_Brief_
Below is a listing. Return the lines from the one that contains "Where should I click to: Select" to the one that contains "You are a computer-use agent.", both ends included, verbatim and with no pictures.

_Provided information_
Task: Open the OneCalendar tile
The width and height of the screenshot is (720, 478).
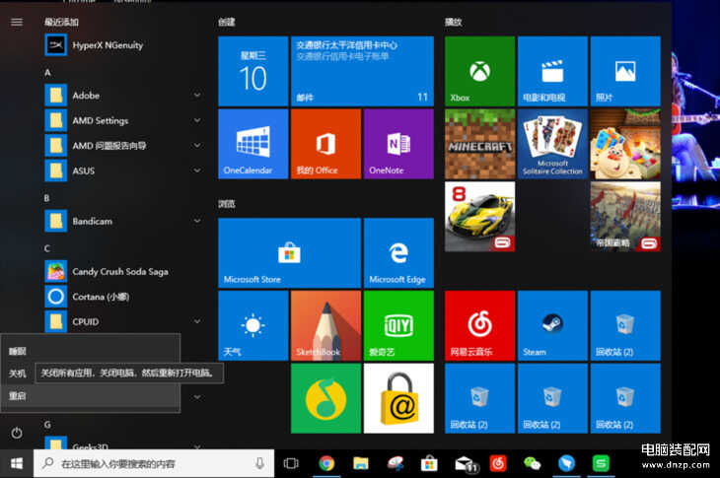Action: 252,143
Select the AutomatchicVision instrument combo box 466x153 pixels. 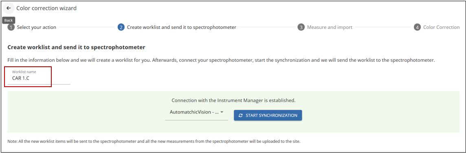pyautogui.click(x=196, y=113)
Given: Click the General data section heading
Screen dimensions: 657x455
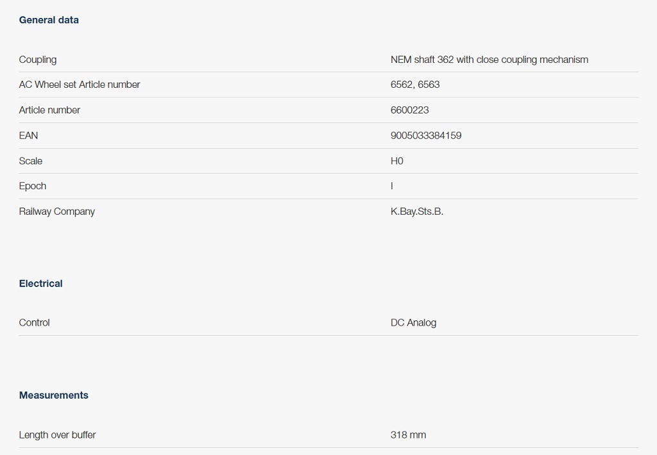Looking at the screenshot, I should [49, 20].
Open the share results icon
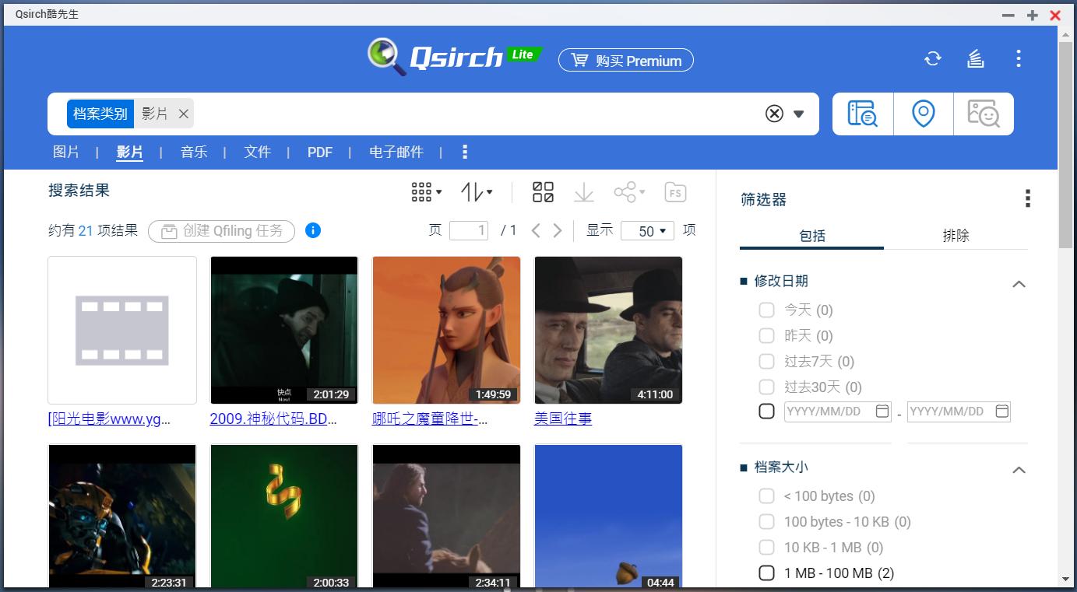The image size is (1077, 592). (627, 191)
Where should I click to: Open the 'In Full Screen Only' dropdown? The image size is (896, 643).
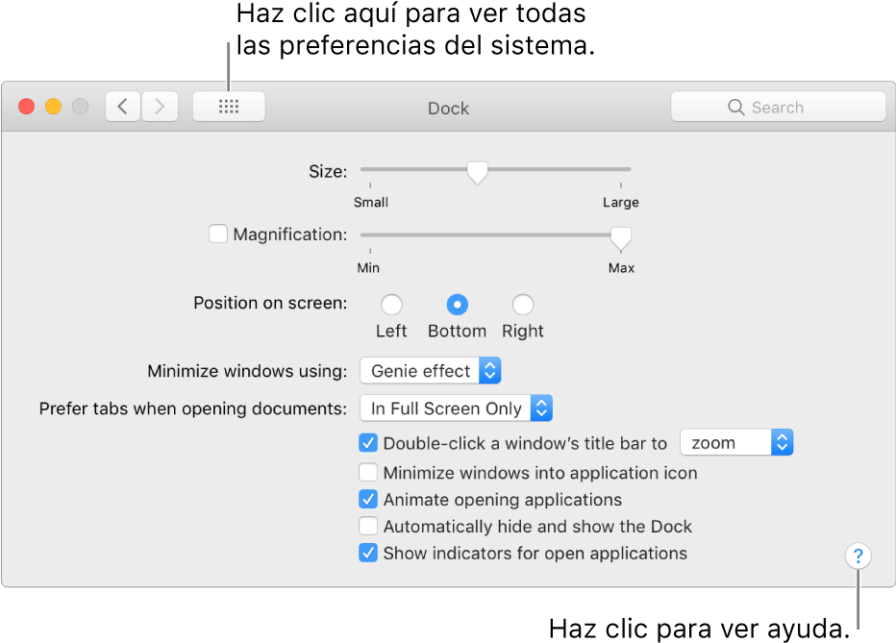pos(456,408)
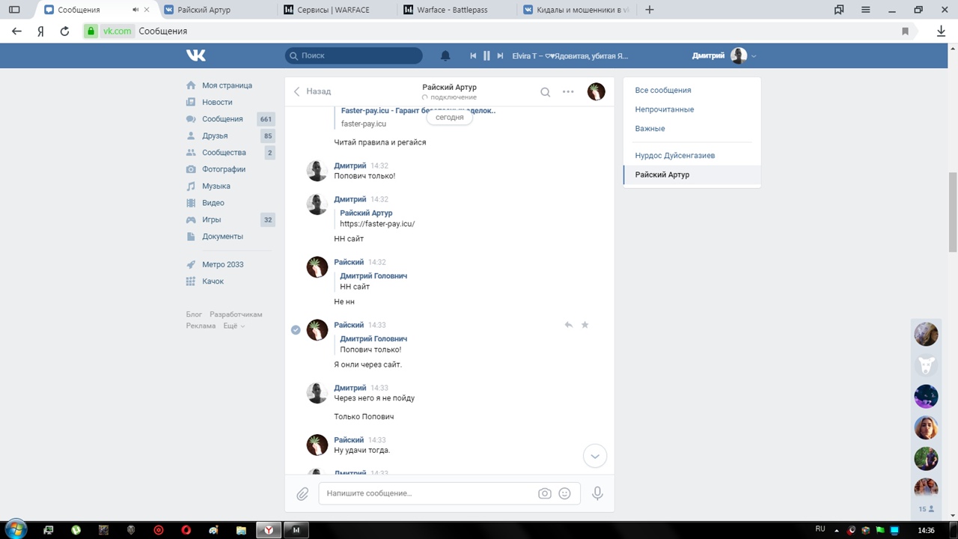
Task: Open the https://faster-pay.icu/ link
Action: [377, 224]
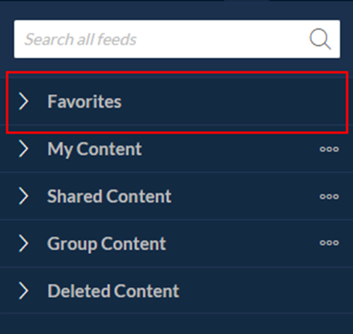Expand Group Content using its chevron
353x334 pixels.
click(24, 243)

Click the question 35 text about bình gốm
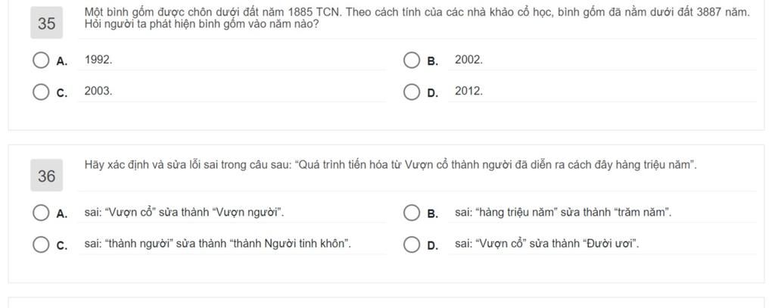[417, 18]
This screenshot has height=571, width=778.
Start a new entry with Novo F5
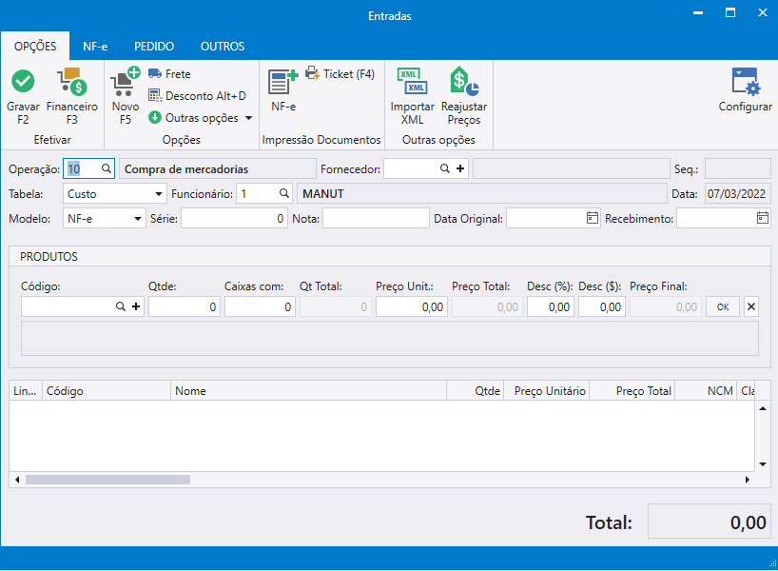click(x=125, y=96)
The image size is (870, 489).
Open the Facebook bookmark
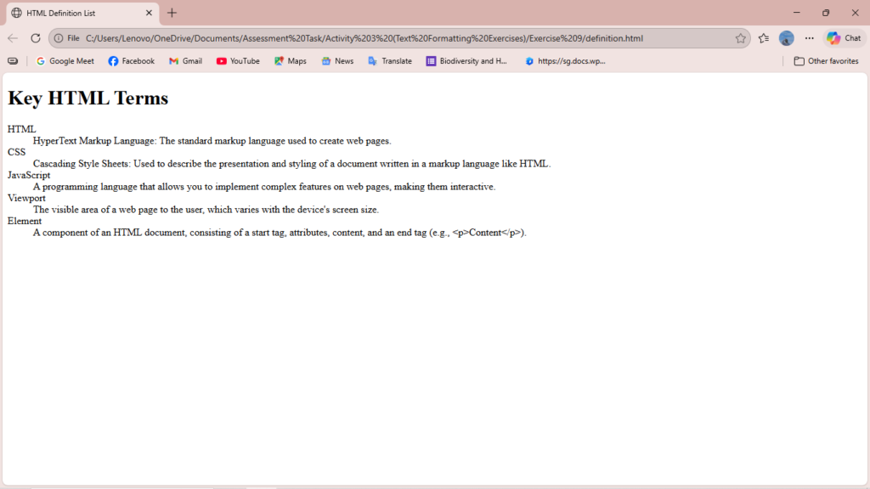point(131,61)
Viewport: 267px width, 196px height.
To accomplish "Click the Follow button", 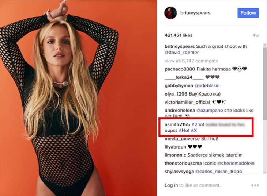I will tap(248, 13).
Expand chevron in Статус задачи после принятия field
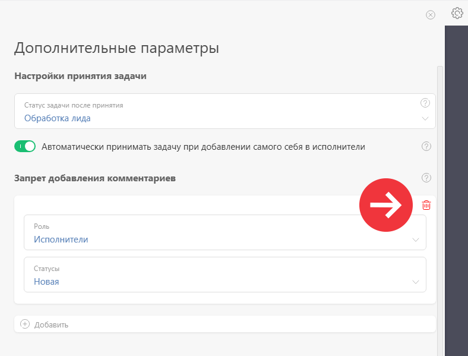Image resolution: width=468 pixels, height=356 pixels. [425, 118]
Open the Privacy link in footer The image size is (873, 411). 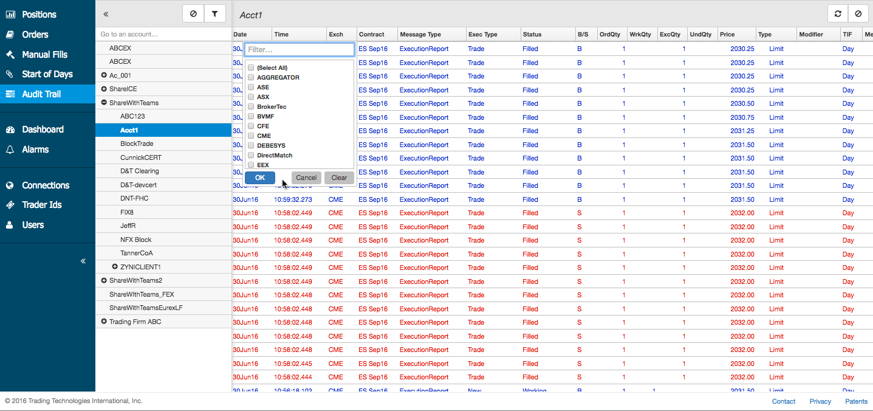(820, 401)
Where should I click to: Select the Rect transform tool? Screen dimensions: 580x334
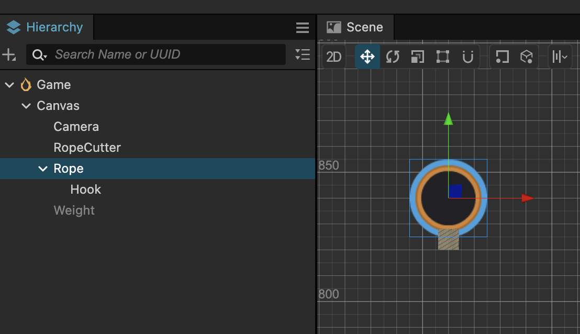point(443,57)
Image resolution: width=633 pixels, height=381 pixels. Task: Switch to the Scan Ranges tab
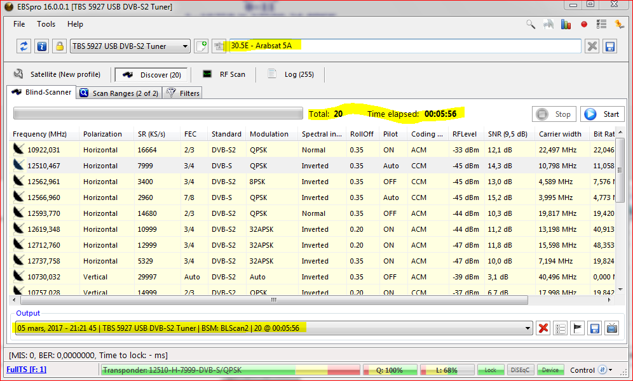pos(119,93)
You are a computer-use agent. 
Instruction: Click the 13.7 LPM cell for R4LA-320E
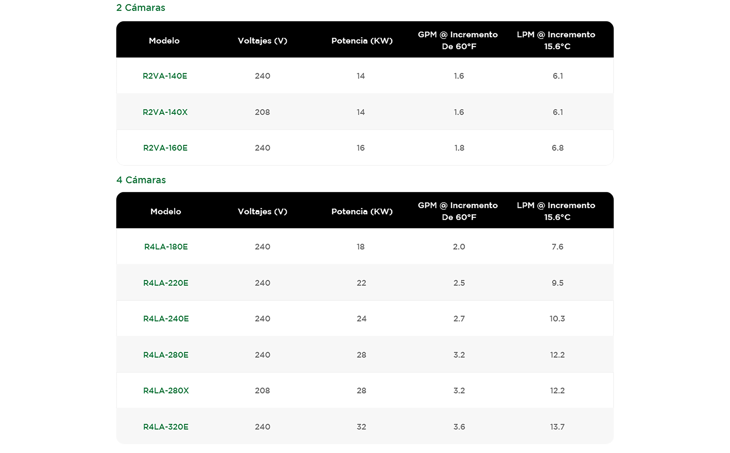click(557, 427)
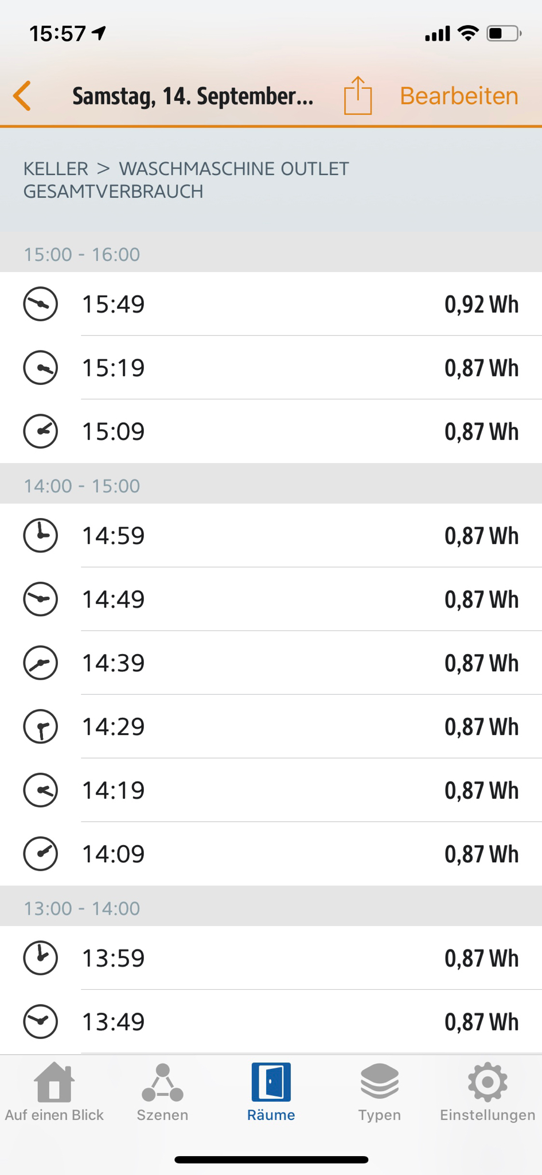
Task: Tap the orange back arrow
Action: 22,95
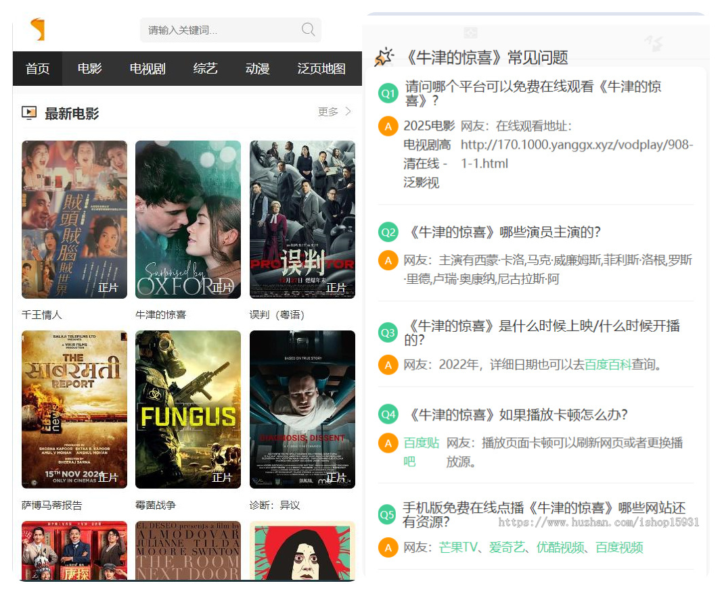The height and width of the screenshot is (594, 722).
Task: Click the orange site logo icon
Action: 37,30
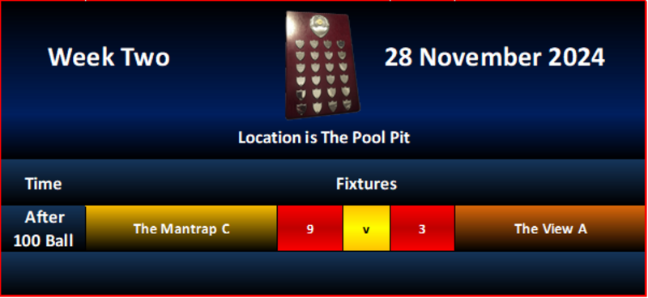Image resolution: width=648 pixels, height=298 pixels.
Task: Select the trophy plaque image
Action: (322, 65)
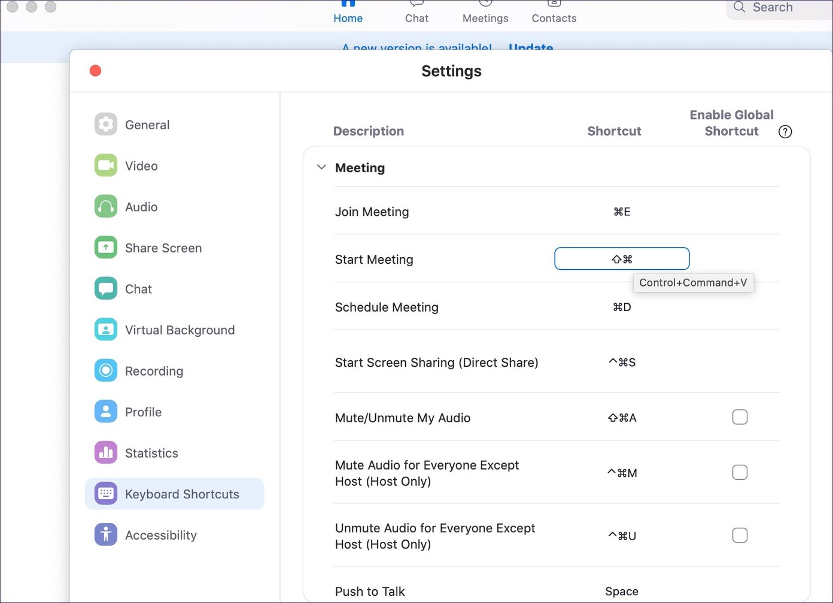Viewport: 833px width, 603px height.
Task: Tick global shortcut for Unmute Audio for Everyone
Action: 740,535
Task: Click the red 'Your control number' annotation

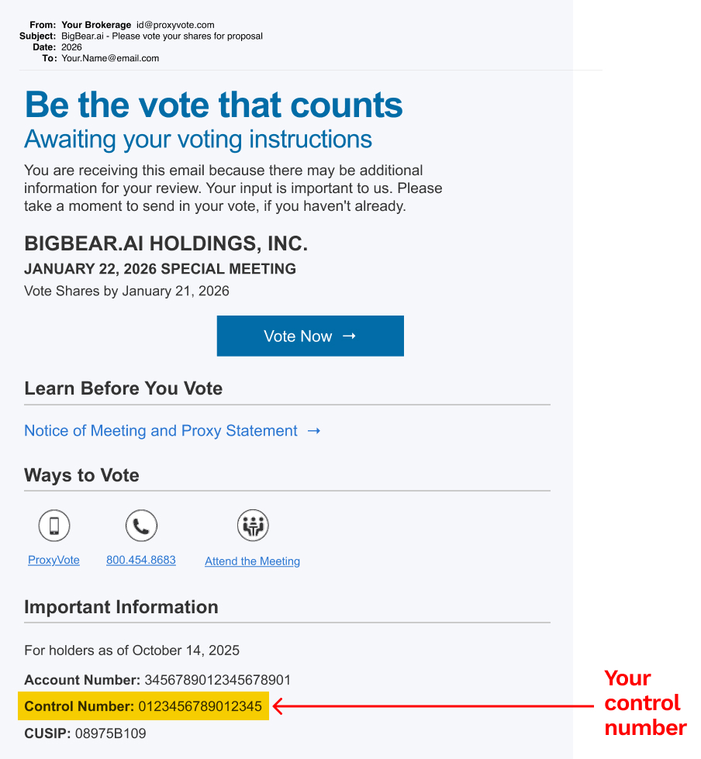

_Your solution_
Where should I click to: Select the Rect transform tool? Screen dimensions: 580x334
point(443,57)
Image resolution: width=633 pixels, height=381 pixels. Task: Switch to the Scan Ranges tab
pos(119,93)
You are a computer-use agent. 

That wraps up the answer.